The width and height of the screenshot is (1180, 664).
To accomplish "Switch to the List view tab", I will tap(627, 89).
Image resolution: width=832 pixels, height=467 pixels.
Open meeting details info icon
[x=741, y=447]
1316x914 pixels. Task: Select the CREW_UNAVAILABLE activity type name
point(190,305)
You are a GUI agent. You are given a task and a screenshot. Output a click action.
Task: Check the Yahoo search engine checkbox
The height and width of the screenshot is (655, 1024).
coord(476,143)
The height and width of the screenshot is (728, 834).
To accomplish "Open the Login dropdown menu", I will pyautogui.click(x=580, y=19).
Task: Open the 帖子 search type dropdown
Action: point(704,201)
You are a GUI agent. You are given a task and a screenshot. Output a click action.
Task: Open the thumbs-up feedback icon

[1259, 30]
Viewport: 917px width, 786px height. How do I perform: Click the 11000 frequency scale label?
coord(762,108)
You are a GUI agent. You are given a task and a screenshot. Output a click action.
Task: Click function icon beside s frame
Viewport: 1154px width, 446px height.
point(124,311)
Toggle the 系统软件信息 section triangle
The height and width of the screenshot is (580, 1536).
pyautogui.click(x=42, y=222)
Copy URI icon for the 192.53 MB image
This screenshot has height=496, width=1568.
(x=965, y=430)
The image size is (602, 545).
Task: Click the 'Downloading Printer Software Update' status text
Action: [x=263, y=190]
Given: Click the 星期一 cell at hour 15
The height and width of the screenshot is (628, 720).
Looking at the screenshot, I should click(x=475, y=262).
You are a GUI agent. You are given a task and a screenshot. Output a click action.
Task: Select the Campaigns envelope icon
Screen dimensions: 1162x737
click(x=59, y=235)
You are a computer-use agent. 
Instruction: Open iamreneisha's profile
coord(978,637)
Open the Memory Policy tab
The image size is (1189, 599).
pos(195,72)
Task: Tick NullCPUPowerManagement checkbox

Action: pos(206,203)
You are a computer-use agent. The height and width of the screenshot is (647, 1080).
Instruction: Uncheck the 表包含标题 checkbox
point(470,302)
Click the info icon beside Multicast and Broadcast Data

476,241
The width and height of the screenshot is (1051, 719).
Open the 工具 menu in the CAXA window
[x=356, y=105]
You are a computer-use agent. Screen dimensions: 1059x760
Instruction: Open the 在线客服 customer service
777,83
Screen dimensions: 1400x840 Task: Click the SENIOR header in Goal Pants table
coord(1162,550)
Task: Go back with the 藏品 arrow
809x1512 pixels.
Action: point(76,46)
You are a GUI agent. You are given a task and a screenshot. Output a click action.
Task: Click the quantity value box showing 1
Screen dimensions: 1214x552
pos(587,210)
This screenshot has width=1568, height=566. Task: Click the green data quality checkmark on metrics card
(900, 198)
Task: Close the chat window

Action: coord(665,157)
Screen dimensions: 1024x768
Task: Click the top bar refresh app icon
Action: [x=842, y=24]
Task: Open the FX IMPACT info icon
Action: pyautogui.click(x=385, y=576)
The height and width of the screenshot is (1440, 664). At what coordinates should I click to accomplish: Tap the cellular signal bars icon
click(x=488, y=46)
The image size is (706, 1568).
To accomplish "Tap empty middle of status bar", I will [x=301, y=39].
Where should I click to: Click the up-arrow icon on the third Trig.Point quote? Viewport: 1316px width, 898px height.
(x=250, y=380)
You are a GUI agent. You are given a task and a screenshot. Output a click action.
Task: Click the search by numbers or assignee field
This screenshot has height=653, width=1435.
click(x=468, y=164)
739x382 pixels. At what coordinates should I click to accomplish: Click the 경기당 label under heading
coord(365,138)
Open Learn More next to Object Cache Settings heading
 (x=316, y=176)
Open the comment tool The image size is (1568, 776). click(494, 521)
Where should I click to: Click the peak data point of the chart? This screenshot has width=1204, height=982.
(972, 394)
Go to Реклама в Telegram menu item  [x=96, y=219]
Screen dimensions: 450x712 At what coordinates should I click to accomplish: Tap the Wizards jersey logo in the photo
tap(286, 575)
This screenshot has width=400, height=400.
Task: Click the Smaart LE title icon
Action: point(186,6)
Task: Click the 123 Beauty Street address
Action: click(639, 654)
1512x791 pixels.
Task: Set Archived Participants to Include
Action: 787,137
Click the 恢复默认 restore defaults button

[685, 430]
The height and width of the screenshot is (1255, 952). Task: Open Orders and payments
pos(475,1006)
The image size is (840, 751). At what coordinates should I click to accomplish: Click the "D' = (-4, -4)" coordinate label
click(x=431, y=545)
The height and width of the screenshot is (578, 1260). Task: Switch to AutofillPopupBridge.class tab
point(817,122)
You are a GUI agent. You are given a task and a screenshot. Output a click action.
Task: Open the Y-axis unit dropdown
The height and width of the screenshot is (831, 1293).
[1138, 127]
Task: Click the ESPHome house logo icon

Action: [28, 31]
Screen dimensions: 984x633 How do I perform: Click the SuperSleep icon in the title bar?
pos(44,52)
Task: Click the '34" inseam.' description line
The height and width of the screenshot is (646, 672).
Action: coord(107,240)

--

Exercise requirements: Everything in the listing needs to appear again exactly.

Exercise response:
The width and height of the screenshot is (1180, 664).
To accomplish "Switch to the List view tab", I will tap(627, 89).
Image resolution: width=832 pixels, height=467 pixels.
Open meeting details info icon
[x=741, y=447]
1316x914 pixels. Task: Select the CREW_UNAVAILABLE activity type name
point(190,305)
You are a GUI agent. You are given a task and a screenshot. Output a click action.
Task: Check the Yahoo search engine checkbox
The height and width of the screenshot is (655, 1024).
coord(476,143)
The height and width of the screenshot is (728, 834).
To accomplish "Open the Login dropdown menu", I will pyautogui.click(x=580, y=19).
Task: Open the 帖子 search type dropdown
Action: point(704,201)
You are a GUI agent. You are given a task and a screenshot. Output a click action.
Task: Open the thumbs-up feedback icon

[1259, 30]
Viewport: 917px width, 786px height. How do I perform: Click the 11000 frequency scale label?
coord(762,108)
You are a GUI agent. You are given a task and a screenshot. Output a click action.
Task: Click function icon beside s frame
Viewport: 1154px width, 446px height.
point(124,311)
Toggle the 系统软件信息 section triangle
The height and width of the screenshot is (580, 1536).
pyautogui.click(x=42, y=222)
Copy URI icon for the 192.53 MB image
This screenshot has height=496, width=1568.
(x=965, y=430)
The image size is (602, 545).
Task: Click the 'Downloading Printer Software Update' status text
Action: [x=263, y=190]
Given: Click the 星期一 cell at hour 15
The height and width of the screenshot is (628, 720).
Looking at the screenshot, I should click(x=475, y=262).
You are a GUI agent. You are given a task and a screenshot. Output a click action.
Task: Select the Campaigns envelope icon
Screen dimensions: 1162x737
click(x=59, y=235)
You are a computer-use agent. 
Instruction: Open iamreneisha's profile
coord(978,637)
Open the Memory Policy tab
The image size is (1189, 599).
pos(195,72)
Task: Tick NullCPUPowerManagement checkbox

Action: pos(206,203)
You are a computer-use agent. The height and width of the screenshot is (647, 1080).
Instruction: Uncheck the 表包含标题 checkbox
point(470,302)
Click the info icon beside Multicast and Broadcast Data

476,241
The width and height of the screenshot is (1051, 719).
Open the 工具 menu in the CAXA window
[x=356, y=105]
You are a computer-use agent. Screen dimensions: 1059x760
Instruction: Open the 在线客服 customer service
777,83
Screen dimensions: 1400x840 Task: Click the SENIOR header in Goal Pants table
coord(1162,550)
Task: Go back with the 藏品 arrow
809x1512 pixels.
Action: point(76,46)
You are a GUI agent. You are given a task and a screenshot. Output a click action.
Task: Click the quantity value box showing 1
Screen dimensions: 1214x552
pos(587,210)
This screenshot has width=1568, height=566. Task: Click the green data quality checkmark on metrics card
(900, 198)
Task: Close the chat window

Action: coord(665,157)
Screen dimensions: 1024x768
Task: Click the top bar refresh app icon
Action: [x=842, y=24]
Task: Open the FX IMPACT info icon
Action: pyautogui.click(x=385, y=576)
The height and width of the screenshot is (1440, 664). At what coordinates should I click to accomplish: Tap the cellular signal bars icon
click(x=488, y=46)
The image size is (706, 1568).
To accomplish "Tap empty middle of status bar", I will [x=301, y=39].
Where should I click to: Click the up-arrow icon on the third Trig.Point quote? Viewport: 1316px width, 898px height.
(x=250, y=380)
You are a GUI agent. You are given a task and a screenshot. Output a click action.
Task: Click the search by numbers or assignee field
This screenshot has height=653, width=1435.
click(x=468, y=164)
739x382 pixels. At what coordinates should I click to accomplish: Click the 경기당 label under heading
coord(365,138)
Open Learn More next to Object Cache Settings heading
 (x=316, y=176)
Open the comment tool The image size is (1568, 776). click(494, 521)
Where should I click to: Click the peak data point of the chart? This screenshot has width=1204, height=982.
(972, 394)
Go to Реклама в Telegram menu item  [x=96, y=219]
Screen dimensions: 450x712 At what coordinates should I click to accomplish: Tap the Wizards jersey logo in the photo
tap(286, 575)
This screenshot has width=400, height=400.
Task: Click the Smaart LE title icon
Action: point(186,6)
Task: Click the 123 Beauty Street address
Action: click(639, 654)
1512x791 pixels.
Task: Set Archived Participants to Include
Action: 787,137
Click the 恢复默认 restore defaults button

[685, 430]
The height and width of the screenshot is (1255, 952). Task: Open Orders and payments
pos(475,1006)
The image size is (840, 751). At what coordinates should I click to accomplish: Click the "D' = (-4, -4)" coordinate label
click(x=431, y=545)
The height and width of the screenshot is (578, 1260). Task: Switch to AutofillPopupBridge.class tab
point(817,122)
You are a GUI agent. You are given a task and a screenshot. Output a click action.
Task: Open the Y-axis unit dropdown
The height and width of the screenshot is (831, 1293).
[1138, 127]
Task: Click the ESPHome house logo icon

Action: [28, 31]
Screen dimensions: 984x633 How do I perform: Click the SuperSleep icon in the title bar?
pos(44,52)
Task: Click the '34" inseam.' description line
The height and width of the screenshot is (646, 672).
Action: coord(107,240)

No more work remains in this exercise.